Saturday, September 3, 2016

Mystery of The Lost Amber Room

In the grand palace of Catherine I, the second wife of Peter the Great and Empress of Russia, there once existed a magnificent golden room adorned from floor to ceiling with precious amber, gold and other semi-precious stones. For nearly two hundred years the Amber Room dazzled visitors to the Catherine Palace near St. Petersburg. But then the Nazis invaded, and the Amber Room, with its 6 tons of amber valued between $140–500 million, vanished without a trace.

The Amber Room was originally installed at the Berlin City Palace, the winter residence of Frederick I, the first King of Prussia. The room was designed by German baroque sculptor Andreas Schlüter and constructed by the Danish amber craftsman Gottfried Wolfram, and later by Ernst Schacht and Gottfried Turau from Danzig. When Peter the Great of Russia paid a visit in 1716 and showed interest in the Amber Room, King Frederick I's son Frederick William I, who prized his military prowess over his late father’s artistic endeavors, gifted the room to Peter to cement the Prussian-Russian alliance against Sweden.
The Russians installed the Amber Room in the Winter House in St.
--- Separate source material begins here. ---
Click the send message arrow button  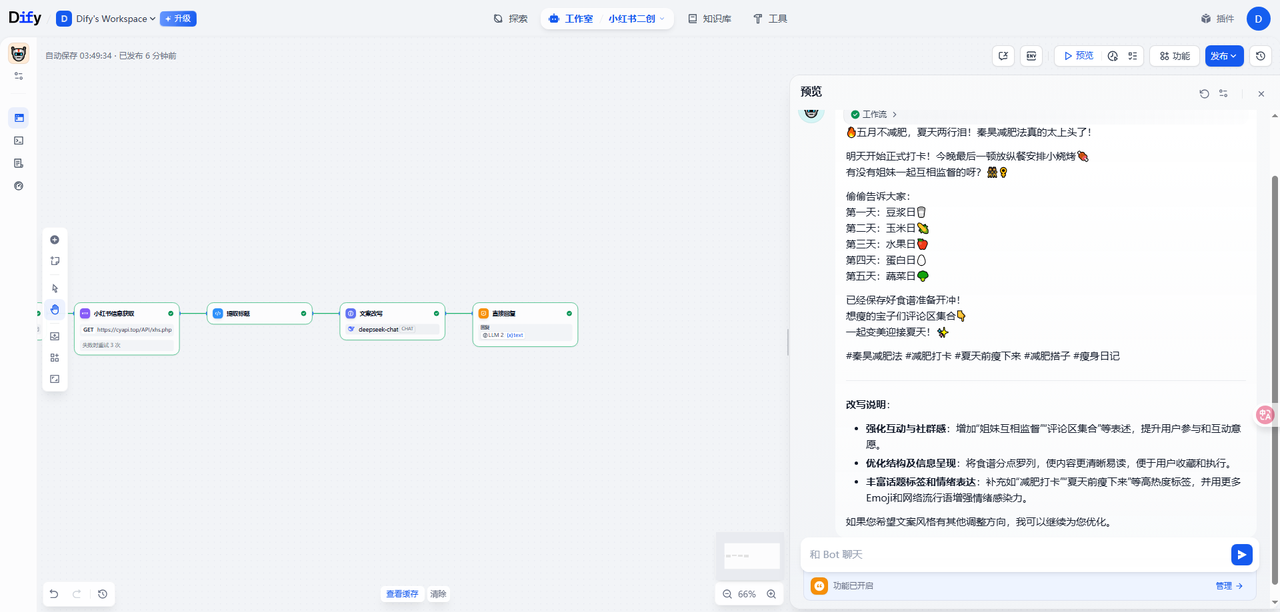(1241, 555)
Petersburg before Peter’s daughter, Czarina Elizabeth, decided to move the Room to the Catherine Palace in 1755. The room was restored and enlarged throughout the 18th century. It became Catherine the Great’s private meditation chamber and a gathering room for her intimate circle, and later Alexander II (1818-1881) used the Room as a trophy room for his amber collection.
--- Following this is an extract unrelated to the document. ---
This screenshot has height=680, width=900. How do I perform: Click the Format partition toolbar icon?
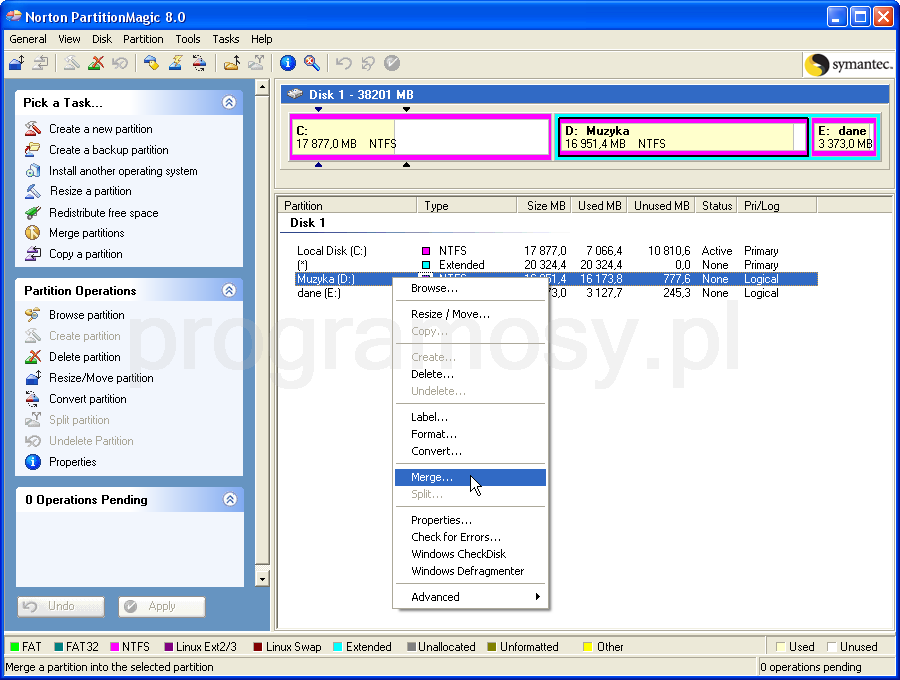tap(175, 63)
In 1941, the Nazis invaded the Soviet Union, and began looting tens of thousands of art treasures across the country. They had already set their eyes on the Amber Room, which they believed rightfully belonged to the Germans. The curators of the Catherine Palace tried to disassemble and hide the Amber Room, but over the years the amber had dried out and started to crumble. So a half-hearted attempt was made at hiding the room behind a wallpaper. But it didn’t fool the Nazis. Within 36 hours they tore down the room and shipped it to Königsberg, Germany, in present-day Kaliningrad, where it was reinstalled in Königsberg's castle museum.